In fact, since MS is calling me a thief for trying to import MiniDisk audio for which I own the copyrights, the one thing I actually thought Windows would be useful for, it isn't. I'm working on getting a refund, after which I will happily wipe Windows off this drive forever.
UPDATE: Okay, I lied. I never bugged them for a refund, they changed their EULA so that you can't get a refund, and I left Windows on there until FreeBSD 6 came out, cuz I need 'net, and will still leave it there for browser testing.
Of course, you may want to leave some room for Windows, especially as you'll probably be installing all kinds of bloated software on it...
There are a lot of programs to re-partition hard drives. FIPS is totally awesome, which might be why a half-dozen people recommended it to me, and why every 'Net search I could think of turned that up as the solution, despite the fact that FIPS cannot shrink an NTFS partition!
I also was challenged by the fact that FIPS wouldn't even think about running in Windows, and there is no way to start up just MS-DOS with the pre-installed Windows XP Home Edition.
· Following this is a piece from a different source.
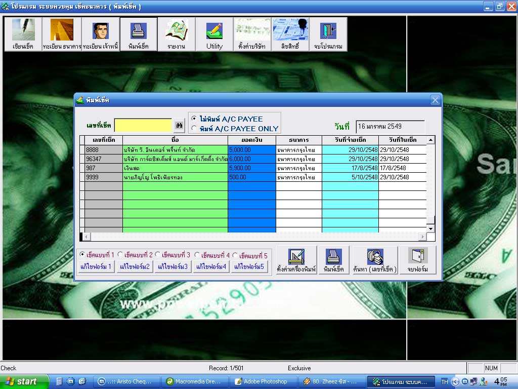Choose เช็คแบบที่ 3 radio button

tap(158, 255)
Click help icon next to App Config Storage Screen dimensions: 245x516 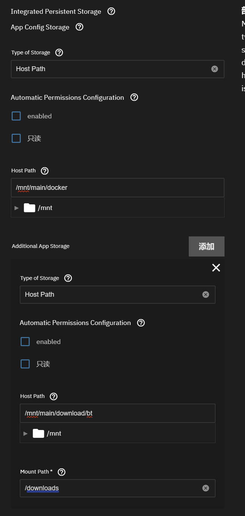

Granted, I and others, have been bashing Microsoft for decades for having sucky MS-DOS as the underlying real OS. But that was just trash talking. Don't strand us without a real DOS-only system!
Especially when the error message you display when I do try to run FIPS under Windows XP makes it abundantly clear that, despite the semantics of Microsoft's claim that there is no MS-DOS in XP, the guts of the thing is still a 16-bit piece of junk software that is the remnants of MS-DOS, just so scattered and disassociated that you won't let me boot to MS-DOS. NOTE: Ignore that "Safe Mode with Command Prompt" option you get with F12 -- It starts Windows with an MS-DOS "emulator" shell screen.
Partition Magic is a commercial alternative, which I used ages and ages ago, and many people swear by it, and it is alleged to be able to shrink NTFS partitions (and do just about anything else to any other kind of partition). But I don't have it now, and didn't really feel like running out to buy it.
The other choices, all of them, were able to only read, or maybe grow, an NTFS partition. None could shrink an existing NTFS partition. Except one.
The incredibly awesome [XXXXXX] is able to shrink NTFS partitions.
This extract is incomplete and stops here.